The new churches build relationships in group runs and competitive races. And they show up for important events. Last Christmas Sweaty Sheep took over the PCUSA headquarters in Louisville. Three hundred people ran five kilometers and then worshiped and shared dinner with people living on the streets. The 5K raised money for local homeless shelters.
In April the Sweaty Sheep led 300 runners in Louisville’s Cherokee Park in praying for the victims of the Boston Marathon bombing. “It was really powerful,” says Althaus. “Everybody realized it was important to have a pastor-type presence.”
These pastors expect only a dozen or so people to attend regular worship meetings. This kind of sporadic attendance might not seem to hold much promise for sustaining a church, but the communities have a low overhead. They don’t have buildings, and their pastors are bivocational. Althaus, for example, works as a triathlon coach, a CrossFit instructor and a chaplain for the Fellowship of Christian Athletes.
Linney says it’s good for congregants to see God in weakness as much as in power. He thinks too many church plants operate like caffeinated start-up businesses and are driven by the fear of not growing fast enough.
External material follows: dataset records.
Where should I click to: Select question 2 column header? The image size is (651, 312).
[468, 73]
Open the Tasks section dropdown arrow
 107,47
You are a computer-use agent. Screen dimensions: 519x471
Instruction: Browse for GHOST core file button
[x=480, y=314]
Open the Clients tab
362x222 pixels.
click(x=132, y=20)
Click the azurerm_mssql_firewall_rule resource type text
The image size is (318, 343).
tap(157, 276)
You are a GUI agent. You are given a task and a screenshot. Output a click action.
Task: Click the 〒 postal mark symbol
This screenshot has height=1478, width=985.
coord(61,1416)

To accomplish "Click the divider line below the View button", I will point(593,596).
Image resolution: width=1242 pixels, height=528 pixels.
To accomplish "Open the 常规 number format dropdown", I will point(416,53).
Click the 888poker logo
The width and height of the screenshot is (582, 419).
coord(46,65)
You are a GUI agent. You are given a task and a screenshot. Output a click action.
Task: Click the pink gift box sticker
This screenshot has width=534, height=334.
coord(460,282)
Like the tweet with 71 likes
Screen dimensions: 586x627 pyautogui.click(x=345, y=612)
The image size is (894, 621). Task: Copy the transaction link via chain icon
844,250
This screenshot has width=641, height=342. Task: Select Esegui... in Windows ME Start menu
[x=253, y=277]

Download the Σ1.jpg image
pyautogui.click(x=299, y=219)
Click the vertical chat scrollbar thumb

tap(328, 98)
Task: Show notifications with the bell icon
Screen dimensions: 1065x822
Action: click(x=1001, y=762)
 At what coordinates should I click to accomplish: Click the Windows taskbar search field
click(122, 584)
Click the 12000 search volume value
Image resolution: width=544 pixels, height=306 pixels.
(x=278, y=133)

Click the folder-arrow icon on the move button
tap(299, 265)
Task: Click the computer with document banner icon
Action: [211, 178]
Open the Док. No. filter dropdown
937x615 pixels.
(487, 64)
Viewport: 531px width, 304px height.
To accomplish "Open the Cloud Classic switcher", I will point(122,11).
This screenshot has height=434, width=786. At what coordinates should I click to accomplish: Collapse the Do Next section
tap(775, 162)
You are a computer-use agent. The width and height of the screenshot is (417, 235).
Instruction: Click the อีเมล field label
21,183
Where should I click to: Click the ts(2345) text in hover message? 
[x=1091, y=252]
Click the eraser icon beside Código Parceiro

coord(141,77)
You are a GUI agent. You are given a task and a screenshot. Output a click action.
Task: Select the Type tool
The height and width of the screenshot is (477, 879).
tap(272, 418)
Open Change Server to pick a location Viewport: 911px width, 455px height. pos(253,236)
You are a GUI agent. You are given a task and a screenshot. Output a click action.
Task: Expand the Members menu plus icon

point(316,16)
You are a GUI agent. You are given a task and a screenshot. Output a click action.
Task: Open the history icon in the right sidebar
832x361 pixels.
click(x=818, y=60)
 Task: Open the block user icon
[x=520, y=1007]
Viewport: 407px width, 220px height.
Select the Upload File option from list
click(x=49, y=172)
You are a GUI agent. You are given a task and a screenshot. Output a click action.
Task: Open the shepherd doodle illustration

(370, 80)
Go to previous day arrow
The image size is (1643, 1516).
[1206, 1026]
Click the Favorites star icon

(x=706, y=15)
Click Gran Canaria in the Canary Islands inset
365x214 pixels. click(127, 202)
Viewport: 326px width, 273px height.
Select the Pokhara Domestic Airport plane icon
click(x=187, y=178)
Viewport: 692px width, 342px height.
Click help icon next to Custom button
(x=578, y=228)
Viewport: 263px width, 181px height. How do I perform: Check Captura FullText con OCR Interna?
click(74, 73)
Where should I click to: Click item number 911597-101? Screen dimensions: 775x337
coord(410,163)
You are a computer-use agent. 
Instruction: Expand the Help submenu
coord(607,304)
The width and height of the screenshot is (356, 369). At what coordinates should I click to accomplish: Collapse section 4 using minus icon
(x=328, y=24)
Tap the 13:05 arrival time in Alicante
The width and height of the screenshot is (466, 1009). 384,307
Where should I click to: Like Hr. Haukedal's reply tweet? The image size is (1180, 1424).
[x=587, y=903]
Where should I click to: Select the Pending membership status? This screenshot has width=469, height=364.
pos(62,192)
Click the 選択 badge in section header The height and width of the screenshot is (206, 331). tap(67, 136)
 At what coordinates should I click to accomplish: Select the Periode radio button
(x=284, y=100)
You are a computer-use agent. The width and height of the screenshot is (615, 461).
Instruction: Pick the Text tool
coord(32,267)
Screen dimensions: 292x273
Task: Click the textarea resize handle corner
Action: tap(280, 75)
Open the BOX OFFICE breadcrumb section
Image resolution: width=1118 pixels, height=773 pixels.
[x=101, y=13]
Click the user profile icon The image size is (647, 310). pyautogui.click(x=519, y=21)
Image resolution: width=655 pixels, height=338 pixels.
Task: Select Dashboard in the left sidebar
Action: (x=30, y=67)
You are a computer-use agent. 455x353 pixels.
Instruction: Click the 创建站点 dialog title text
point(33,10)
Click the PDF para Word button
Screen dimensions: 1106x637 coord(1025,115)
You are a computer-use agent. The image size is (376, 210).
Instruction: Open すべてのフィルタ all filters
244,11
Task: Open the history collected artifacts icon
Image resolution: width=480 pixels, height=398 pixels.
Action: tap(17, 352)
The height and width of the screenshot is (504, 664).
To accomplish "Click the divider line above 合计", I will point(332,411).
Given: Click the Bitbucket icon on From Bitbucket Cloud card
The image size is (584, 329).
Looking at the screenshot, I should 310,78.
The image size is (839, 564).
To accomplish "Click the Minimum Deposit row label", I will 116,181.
Linney says he is at home in a low-overhead enterprise that’s not guaranteed to succeed.
“I’ve been at a project for three years, and it brings in $17,000 a year,” he says. “If we are patient and discerning with our resources, there is no reason we can’t be doing a version of what we’re doing today a decade from now. I’m not sure people will come. I’m not sure we’ll get rich. But I’m not going anywhere.”